Art. 10 – Anforderungen an den digitalen Produktpass

REG_2024_1781 · zur Schaffung eines Rahmens für die Festlegung von Ökodesign-Anforderungen für nachhaltige Produkte, zur Änderung der Richtlinie (EU) 2020/1828 und der Verordnung (EU) 2023/1542 und zur Aufhebung der Richtlinie 2009/125/EG

(1)Ein digitaler Produktpass muss folgende grundlegende Bedingungen erfüllen: a) Er ist über einen Datenträger mit einer dauerhaften eindeutigen Produktkennung verbunden. b) Der Datenträger muss auf dem Produkt, seiner Verpackung oder den dem Produkt beigefügten Unterlagen im Einklang mit dem gemäß Artikel 4 erlassenen anwendbaren delegierten Rechtsakt angebracht sein. c) Der Datenträger und die eindeutigen Produktkennungen müssen einer oder mehreren der in Anhang III Absatz 2 genannten Normen oder gleichwertigen europäischen oder internationalen Normen entsprechen, bis die Fundstellen harmonisierter Normen im Amtsblatt der Europäischen Union veröffentlicht werden; d) Alle im digitalen Produktpass enthaltenen Daten beruhen auf offenen Standards, die in einem interoperablen Format entwickelt wurden, und müssen gegebenenfalls maschinenlesbar, strukturiert und durchsuchbar sein und über ein offenes interoperables Datenaustauschnetz ohne Anbieterbindung übertragen werden können und den grundlegenden Anforderungen nach diesem Artikel und Artikel 11 entsprechen. e) Personenbezogene Daten, die sich auf die Kunden beziehen, dürfen nicht ohne deren ausdrückliche Einwilligung im Einklang mit Artikel 6 der Verordnung (EU) 2016/679 im digitalen Produktpass gespeichert werden; f) Die im digitalen Produktpass enthaltenen Daten beziehen sich auf das Produktmodell, die Produktcharge oder den Artikel gemäß dem entsprechenden gemäß Artikel 4 erlassenen delegierten Rechtsakt. g) Der Zugang zu den im digitalen Produktpass enthaltenen Informationen wird im Einklang mit den in diesem Artikel und in Artikel 11 festgelegten grundlegenden Anforderungen und mit den spezifischen Zugangsrechten auf Ebene der Produktgruppen gemäß den nach Artikel 4 erlassenen anwendbaren delegierten Rechtsakten geregelt.
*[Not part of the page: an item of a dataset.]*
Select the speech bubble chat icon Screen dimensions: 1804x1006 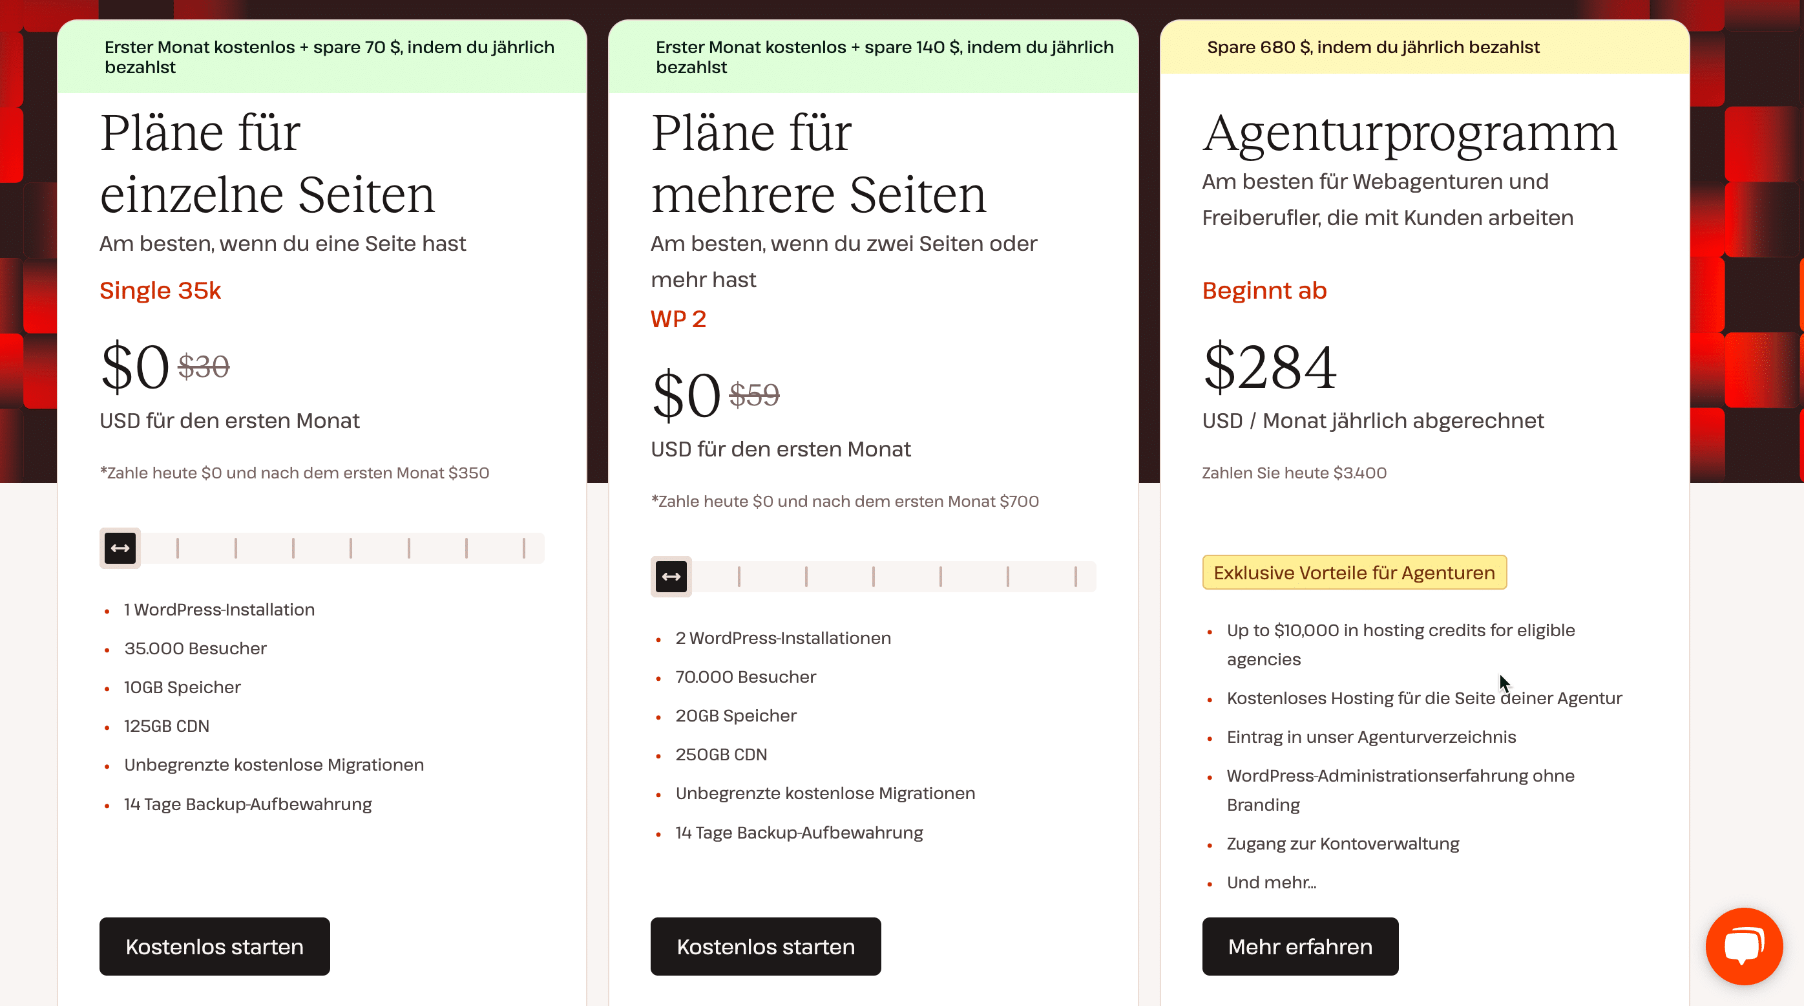1743,946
Der Kommission wird die Befugnis übertragen, gemäß Artikel 72 delegierte Rechtsakte zu erlassen, um Anhang III Absatz 1 Buchstabe c und Anhang III Absatz 2 vor dem Hintergrund des technischen und wissenschaftlichen Fortschritts zu ändern, indem die Normen ersetzt oder europäische oder internationale Normen hinzugefügt werden, denen die Datenträger, die eindeutigen Kennungen des Wirtschaftsteilnehmers und die eindeutigen Kennungen der Einrichtung entsprechen müssen, um die in diesem Artikel festgelegten Bedingungen zu erfüllen.
(2)Wenn anderes Unionsrecht die Aufnahme spezifischer Daten in den digitalen Produktpass vorschreiben oder zulassen, können diese Daten im Einklang mit dem gemäß Artikel 4 erlassenen anwendbaren delegierten Rechtsakt in den digitalen Produktpass aufgenommen werden.
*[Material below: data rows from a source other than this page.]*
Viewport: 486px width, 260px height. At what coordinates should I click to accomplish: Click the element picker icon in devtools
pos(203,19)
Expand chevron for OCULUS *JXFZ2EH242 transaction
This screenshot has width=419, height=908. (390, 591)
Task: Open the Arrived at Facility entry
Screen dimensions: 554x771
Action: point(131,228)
(3)Der Wirtschaftsteilnehmer, der das Produkt in Verkehr bringt, a) stellt den Händlern und Anbietern von Online-Marktplätzen eine digitale Kopie des Datenträgers oder gegebenenfalls die eindeutige Produktkennung bereit, damit sie den Datenträger oder die eindeutige Produktkennung ihren potenziellen Kunden zur Verfügung stellen können, wenn sie keinen physischen Zugang zu dem Produkt haben. b) stellt die in Buchstabe a genannte digitale Kopie oder den Link zu einer Website unverzüglich, in jedem Fall aber innerhalb von fünf Arbeitstagen nach Erhalt der entsprechenden Aufforderung kostenlos zur Verfügung.
(4)Der Wirtschaftsteilnehmer stellt beim Inverkehrbringen des Produkts eine Sicherungskopie des digitalen Produktpasses über einen unabhängigen Digitalproduktpass-Drittdienstleister zur Verfügung.